FORUM OF FREE ENTERPRISE, SOHRAB HOUSE, 235 DR. D. N. ROAD, BOMBAY-1 · Bombay · 1974

30 pages

Revival of Swadeshi Spirit —An Answer to Smuggling

By S. R. Vakil

Summary

S. R. Vakil’s 1974 pamphlet, published by the Forum of Free Enterprise (Bombay) and based on public lectures he had been delivering as a Bombay solicitor and authority on foreign exchange laws, frames smuggling as the urgent moral and economic crisis of post-independence India. Vakil opens with an autobiographical recollection of the Salt Satyagraha during his school days in Surat and offers a twin thesis: that the ‘Parallel Government’ run by smugglers can only be uprooted by reviving the Swadeshi spirit and boycotting foreign luxury goods, and that ‘Religion and Economics are obverse and reverse of the same coin’.

The body of the pamphlet marshals striking trade statistics — Dubai’s role as a free-port clearing house for gold, silver, watches, transistors, textiles and consumer luxuries; sterling-denominated import figures for 1962–1969; British estimates of Indian silver hoards at five thousand million ounces (£4.8 billion / Rs. 9,000 crores) in 1968; and the 39,925,100 ounces of Indian silver officially exported from Dubai to Britain in eleven months of 1968. Vakil ties the gold-and-silver haemorrhage to a ‘crisis of national confidence’, criticises India’s Gold Control as having produced unemployed goldsmiths, black-market property booms, capital flight and a new bureaucracy of corruption, and includes the recurring smuggling of women, idols and consumer kitsch among the moral costs.

The argumentative spine is a classical-liberal one within a Gandhian register: Vakil indicts the Government’s ‘unreasoning aversion’ to trusting the private sector with foreign-exchange-saving projects, the ‘neurotic zeal’ of experimental legislation, and Exchange Control laws whose ‘known uncertainty’ he likens to a Frankenstein monster, while welcoming the deterrent effect of the amended MISA on smugglers and arguing that the public must take a five-year vow against foreign goods. He invokes Mahatma Gandhi, J. N. Tata and A. B. Godrej as exemplars of Swadeshi, draws on extracts from Tendolkar’s ‘Life of Mahatma Gandhi’, and announces an Epilogue of sayings from Malcolm Muggeridge.

In the rendered pages, the front matter carries dedicatory quotes from A. D. Shroff (Forum founder-president) and Eugene Black; the main address runs printed pages 1–7; Appendix I reprints Vakil’s May 1969 ‘Note on gold Smuggling’; Appendix II reproduces extracts from MISA 1971, the MISA Amending Ordinance 1974, and the Presidential Order on MISA detenus; and Appendix III begins reprinting Section 111 of the Customs Act 1962. The closing pages of Appendix III and the Muggeridge Epilogue announced in the Introduction fall outside this rendered chunk.

Excerpted data –
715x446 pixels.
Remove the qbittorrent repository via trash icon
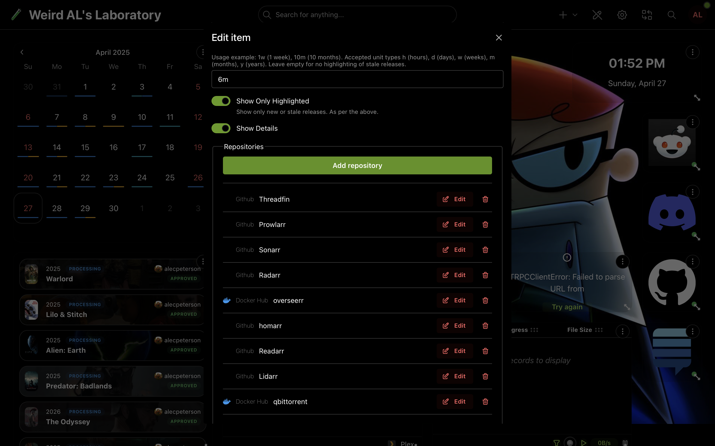[485, 401]
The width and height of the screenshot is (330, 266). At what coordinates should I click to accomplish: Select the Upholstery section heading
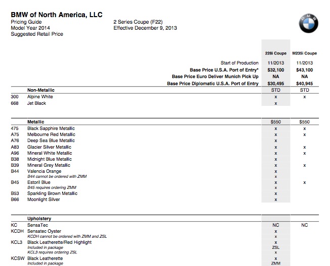[39, 219]
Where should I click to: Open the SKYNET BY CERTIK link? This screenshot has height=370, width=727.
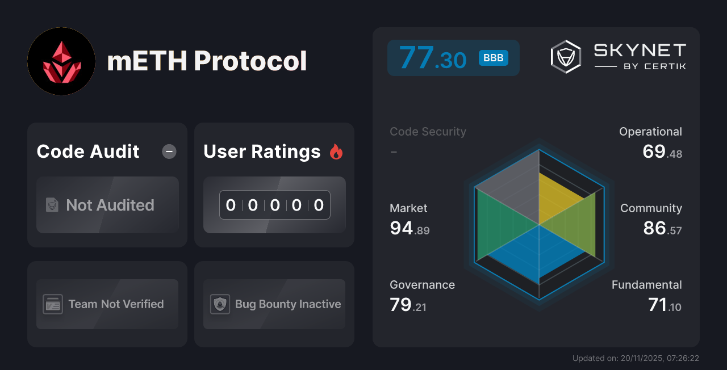pyautogui.click(x=640, y=56)
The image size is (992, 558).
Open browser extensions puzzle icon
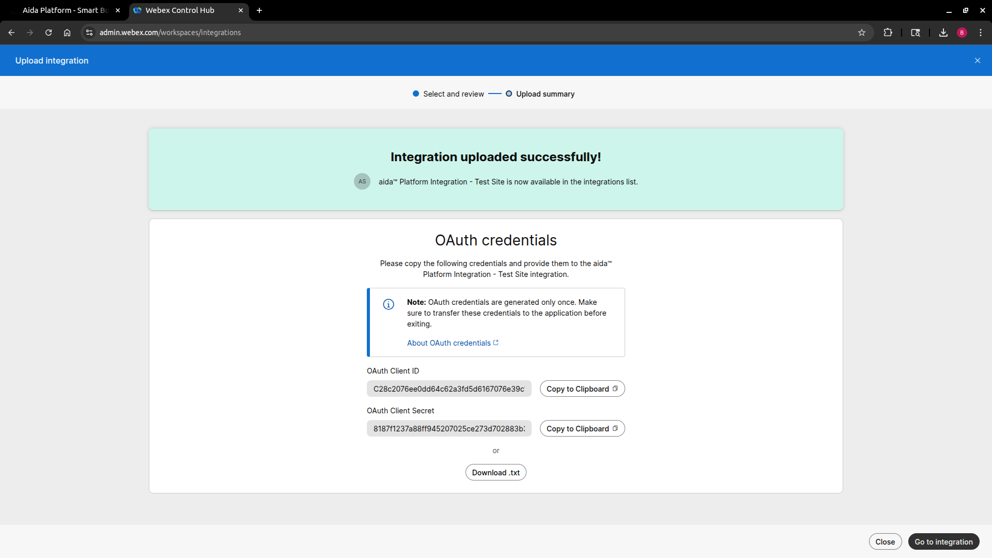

Exercise details – Please give what the summary of the pamphlet on smuggling says Vakil likened the Exchange Control laws to.

Exercise answer – A Frankenstein monster.